The old saying goes: never deploy code on Friday. The PostgreSQL minor releases issued two days ago deliberately avoided Friday deployment, but still gave the community a week’s worth of extra work — the PostgreSQL community will release an unusual emergency minor version next Thursday: PostgreSQL 17.2, 16.6, 15.10, 14.15, 13.20, and even the just-EOL’d PG 12 will get 12.22…
This is the first time in the past decade that such a situation has occurred: on the day of PostgreSQL release, the new versions were immediately pulled due to community-discovered issues. There are two reasons for the emergency release: first is fixing the CVE-2024-10978 security vulnerability, which isn’t the big problem. The real issue is: PostgreSQL’s new minor versions changed the ABI, causing ABI-dependent extensions to crash — such as TimescaleDB.
Regarding PostgreSQL minor version ABI compatibility issues, at this year’s June PGConf 2024, Yuri raised this issue during the Extensions Summit and in his talk “Pushing boundaries with extensions, for extensions”, but it didn’t receive much attention. Now it has exploded spectacularly, and I bet Yuri is looking at this news thinking: “Told you so.”

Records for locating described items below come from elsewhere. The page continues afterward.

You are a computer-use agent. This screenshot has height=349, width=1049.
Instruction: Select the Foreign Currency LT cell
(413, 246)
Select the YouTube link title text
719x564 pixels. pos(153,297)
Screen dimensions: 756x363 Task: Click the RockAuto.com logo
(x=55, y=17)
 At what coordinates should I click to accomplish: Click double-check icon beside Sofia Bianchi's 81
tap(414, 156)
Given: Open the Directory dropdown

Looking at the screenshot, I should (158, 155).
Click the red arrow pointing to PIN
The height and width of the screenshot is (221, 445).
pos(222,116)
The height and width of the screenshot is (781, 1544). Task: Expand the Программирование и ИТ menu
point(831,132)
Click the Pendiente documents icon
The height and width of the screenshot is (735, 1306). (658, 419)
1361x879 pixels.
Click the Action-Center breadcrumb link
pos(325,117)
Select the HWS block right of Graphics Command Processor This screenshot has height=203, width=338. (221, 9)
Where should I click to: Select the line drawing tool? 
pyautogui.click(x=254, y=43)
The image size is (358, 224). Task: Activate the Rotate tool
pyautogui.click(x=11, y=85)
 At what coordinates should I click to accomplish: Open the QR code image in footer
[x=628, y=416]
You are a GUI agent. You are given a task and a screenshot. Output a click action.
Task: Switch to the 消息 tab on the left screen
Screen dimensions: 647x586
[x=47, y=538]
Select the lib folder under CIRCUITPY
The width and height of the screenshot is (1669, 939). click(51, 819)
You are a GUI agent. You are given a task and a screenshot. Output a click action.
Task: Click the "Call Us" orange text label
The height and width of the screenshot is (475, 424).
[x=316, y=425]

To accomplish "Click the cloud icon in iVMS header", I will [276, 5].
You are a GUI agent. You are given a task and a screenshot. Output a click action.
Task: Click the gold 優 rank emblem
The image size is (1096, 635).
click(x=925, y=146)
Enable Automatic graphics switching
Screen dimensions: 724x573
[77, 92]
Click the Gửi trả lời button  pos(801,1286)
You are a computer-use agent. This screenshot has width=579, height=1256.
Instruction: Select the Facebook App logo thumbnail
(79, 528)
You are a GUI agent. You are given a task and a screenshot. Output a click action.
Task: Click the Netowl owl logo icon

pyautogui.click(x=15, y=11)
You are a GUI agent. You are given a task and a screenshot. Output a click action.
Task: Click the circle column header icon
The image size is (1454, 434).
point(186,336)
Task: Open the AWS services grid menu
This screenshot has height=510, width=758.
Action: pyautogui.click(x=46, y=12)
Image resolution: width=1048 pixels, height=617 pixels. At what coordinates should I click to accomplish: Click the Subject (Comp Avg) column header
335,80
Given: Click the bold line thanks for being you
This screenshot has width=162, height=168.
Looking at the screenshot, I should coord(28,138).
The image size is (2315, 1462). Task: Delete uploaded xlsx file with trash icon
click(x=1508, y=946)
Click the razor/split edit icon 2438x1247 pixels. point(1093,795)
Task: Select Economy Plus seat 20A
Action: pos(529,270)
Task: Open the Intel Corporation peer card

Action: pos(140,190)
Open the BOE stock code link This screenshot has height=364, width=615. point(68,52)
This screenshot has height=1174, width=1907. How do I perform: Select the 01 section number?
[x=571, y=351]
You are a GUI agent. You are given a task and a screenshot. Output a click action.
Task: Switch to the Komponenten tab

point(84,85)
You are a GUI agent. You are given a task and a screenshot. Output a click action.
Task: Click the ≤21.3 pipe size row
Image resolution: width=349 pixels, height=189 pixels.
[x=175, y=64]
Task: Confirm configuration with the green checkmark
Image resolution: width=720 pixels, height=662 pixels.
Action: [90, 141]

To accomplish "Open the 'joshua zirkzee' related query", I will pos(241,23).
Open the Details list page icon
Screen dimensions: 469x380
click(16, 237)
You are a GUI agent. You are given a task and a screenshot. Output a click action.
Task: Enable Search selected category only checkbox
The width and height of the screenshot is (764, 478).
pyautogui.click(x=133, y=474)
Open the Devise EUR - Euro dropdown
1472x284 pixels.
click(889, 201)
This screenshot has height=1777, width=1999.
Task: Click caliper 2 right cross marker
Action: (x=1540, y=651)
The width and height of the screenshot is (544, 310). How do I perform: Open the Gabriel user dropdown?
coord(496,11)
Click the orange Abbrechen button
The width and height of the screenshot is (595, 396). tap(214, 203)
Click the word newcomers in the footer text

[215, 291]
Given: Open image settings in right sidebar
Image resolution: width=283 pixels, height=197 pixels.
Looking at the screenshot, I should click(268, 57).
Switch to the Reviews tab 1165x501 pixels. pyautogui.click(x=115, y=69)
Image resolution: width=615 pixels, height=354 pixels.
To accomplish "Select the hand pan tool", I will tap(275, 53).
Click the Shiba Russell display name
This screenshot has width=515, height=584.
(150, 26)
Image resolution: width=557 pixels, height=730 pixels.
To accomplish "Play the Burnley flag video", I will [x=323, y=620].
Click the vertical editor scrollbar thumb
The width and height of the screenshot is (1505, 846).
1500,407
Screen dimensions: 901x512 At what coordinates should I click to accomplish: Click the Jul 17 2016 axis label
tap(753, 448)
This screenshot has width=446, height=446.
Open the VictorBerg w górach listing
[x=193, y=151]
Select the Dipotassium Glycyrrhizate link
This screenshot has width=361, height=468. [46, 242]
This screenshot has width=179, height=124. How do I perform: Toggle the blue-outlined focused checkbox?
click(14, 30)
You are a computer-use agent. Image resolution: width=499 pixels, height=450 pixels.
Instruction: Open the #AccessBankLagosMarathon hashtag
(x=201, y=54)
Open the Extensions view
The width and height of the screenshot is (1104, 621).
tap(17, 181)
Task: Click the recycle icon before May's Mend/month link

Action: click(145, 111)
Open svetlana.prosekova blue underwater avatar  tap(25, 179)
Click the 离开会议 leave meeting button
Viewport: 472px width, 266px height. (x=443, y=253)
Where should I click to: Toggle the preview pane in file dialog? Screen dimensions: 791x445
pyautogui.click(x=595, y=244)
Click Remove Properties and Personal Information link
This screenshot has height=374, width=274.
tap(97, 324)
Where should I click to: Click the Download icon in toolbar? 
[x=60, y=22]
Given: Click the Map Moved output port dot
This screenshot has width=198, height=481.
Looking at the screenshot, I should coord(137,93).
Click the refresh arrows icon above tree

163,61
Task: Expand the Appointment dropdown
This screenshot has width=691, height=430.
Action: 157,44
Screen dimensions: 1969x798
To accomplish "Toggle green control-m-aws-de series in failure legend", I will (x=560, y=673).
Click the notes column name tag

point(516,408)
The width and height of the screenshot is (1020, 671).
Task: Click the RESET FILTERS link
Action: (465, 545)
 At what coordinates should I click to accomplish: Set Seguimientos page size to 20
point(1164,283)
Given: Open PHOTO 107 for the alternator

In any case, the PG community strongly recommends that everyone NOT upgrade PostgreSQL in the recent week. Tom Lane’s proposed solution is to release an unusual emergency minor version set next Thursday to roll back these changes, then overwrite the old 17.1, 16.5, … treating these problematic versions as “non-existent.” So, the originally scheduled release for these days, Pigsty 3.1 which defaults to using the latest PostgreSQL 17.1, will also be delayed by one week accordingly.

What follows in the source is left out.